Banyak orang ingin mulai minum kopi, tapi berhenti di satu titik yang sama: tidak tahu harus mulai dari mana.
Masuk ke toko kopi, pilihannya terlalu banyak. Membaca deskripsi, istilahnya terasa asing. Akhirnya, banyak yang kembali ke kopi yang itu-itu saja—atau malah menyerah sama sekali.
Padahal, kopi untuk pemula tidak perlu rumit.
Kopi yang cocok untuk pemula biasanya punya satu ciri utama: nyaman diminum. Tidak terlalu pahit, tidak terlalu menusuk, dan tidak membuat tubuh terasa tidak enak setelahnya. Jika satu cangkir terasa cukup, dan cangkir kedua tidak terasa memberatkan, itu tanda yang jujur.
Untuk kebanyakan orang yang baru mulai minum kopi, karakter rasa yang ringan sampai seimbang lebih mudah diterima. Rasanya tetap terasa kopi, tapi tidak “menyerang”. Inilah alasan kenapa banyak pemula merasa lebih cocok dengan kopi yang tidak terlalu gelap sangrainya dan tidak terlalu pekat seduhannya.
Kesalahan yang sering terjadi adalah mengira kopi yang enak harus langsung terasa kuat.

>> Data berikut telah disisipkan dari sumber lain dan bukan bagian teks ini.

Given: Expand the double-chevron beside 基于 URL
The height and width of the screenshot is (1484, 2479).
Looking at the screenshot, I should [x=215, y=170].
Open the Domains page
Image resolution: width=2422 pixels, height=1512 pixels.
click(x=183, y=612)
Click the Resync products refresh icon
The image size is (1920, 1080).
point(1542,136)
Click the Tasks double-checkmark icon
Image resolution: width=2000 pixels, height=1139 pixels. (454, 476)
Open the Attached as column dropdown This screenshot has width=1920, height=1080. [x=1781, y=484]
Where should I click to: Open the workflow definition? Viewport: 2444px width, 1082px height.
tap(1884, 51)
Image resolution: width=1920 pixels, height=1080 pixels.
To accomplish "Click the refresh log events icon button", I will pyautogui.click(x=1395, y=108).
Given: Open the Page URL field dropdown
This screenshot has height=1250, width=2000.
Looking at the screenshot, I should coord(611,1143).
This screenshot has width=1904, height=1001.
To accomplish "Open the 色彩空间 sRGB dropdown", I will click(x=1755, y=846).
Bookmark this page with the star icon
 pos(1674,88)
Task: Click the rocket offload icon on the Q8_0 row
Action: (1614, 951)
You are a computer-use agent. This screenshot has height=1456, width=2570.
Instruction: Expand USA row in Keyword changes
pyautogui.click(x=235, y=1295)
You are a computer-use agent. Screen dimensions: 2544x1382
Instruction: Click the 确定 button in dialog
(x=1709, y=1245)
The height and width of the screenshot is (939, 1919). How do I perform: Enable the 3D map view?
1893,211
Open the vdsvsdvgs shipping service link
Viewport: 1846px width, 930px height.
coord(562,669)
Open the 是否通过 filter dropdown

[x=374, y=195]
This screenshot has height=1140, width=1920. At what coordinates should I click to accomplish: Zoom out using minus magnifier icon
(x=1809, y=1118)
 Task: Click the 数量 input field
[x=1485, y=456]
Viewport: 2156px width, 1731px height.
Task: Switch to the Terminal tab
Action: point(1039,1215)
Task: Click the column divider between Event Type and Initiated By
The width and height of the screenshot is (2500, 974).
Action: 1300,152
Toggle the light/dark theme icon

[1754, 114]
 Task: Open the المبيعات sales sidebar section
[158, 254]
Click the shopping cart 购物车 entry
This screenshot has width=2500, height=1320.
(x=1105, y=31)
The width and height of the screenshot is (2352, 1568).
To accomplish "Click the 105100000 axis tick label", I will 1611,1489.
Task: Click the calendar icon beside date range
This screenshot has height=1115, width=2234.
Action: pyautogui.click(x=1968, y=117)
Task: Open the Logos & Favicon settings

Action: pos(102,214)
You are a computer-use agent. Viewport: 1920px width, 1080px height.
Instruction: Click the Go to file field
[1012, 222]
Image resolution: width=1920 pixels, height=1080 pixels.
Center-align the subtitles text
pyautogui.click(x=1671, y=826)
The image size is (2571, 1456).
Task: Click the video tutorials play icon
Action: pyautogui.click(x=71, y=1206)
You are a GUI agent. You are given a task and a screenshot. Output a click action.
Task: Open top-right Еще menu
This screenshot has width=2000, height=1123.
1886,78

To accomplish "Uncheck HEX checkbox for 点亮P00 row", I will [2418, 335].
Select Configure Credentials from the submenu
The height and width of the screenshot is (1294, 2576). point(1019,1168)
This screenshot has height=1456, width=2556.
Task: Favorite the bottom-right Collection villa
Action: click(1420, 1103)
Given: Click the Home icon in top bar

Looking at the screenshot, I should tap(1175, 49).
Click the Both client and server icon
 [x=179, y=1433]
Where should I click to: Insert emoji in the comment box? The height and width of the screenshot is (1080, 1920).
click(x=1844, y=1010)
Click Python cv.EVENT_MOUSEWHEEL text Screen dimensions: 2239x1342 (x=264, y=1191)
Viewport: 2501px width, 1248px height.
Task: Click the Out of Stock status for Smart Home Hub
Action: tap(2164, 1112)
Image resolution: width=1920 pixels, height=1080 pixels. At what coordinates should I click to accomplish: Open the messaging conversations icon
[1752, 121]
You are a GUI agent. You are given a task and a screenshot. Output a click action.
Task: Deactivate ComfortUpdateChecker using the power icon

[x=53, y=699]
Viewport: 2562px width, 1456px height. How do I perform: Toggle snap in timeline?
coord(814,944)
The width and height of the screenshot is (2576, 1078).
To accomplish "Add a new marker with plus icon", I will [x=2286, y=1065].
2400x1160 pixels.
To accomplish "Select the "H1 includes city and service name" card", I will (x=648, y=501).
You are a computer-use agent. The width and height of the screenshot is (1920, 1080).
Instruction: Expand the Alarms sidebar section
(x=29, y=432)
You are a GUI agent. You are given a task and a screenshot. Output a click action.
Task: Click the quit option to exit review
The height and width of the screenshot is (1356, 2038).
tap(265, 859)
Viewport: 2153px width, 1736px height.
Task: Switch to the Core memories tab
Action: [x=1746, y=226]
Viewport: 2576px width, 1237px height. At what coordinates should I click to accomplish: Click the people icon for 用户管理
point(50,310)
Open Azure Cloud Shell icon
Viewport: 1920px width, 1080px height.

Padahal, kekuatan rasa tidak selalu sejalan dengan kenyamanan. Kopi yang terlalu kuat justru sering membuat orang berhenti lebih cepat.
Cara menyeduh juga berpengaruh besar. Kopi yang sama bisa terasa pahit dan melelahkan jika diseduh terlalu pekat, dan terasa jauh lebih ramah jika dibuat lebih ringan. Untuk pemula, menyeduh kopi tidak harus presisi atau penuh aturan. Yang penting, rasanya tidak membuat ragu untuk menuang lagi.
Anda juga tidak perlu langsung mencari kopi “terbaik”. Cukup cari kopi yang membuat Anda ingin minum kopi lagi besok. Biasanya, itu tanda awal hubungan yang baik dengan kopi.
Di Mahya Coffee, kami memanggang kopi dengan pendekatan seperti ini. Bukan untuk membuat orang kagum di cangkir pertama, tetapi supaya cangkir kedua terasa lebih mudah dan alami.
Jika Anda baru mulai minum kopi dan ingin menikmatinya dengan tenang, mulailah dari kopi yang tidak memaksa Anda untuk mengerti banyak hal. Dari situ, hubungan dengan kopi biasanya bisa berjalan lebih panjang.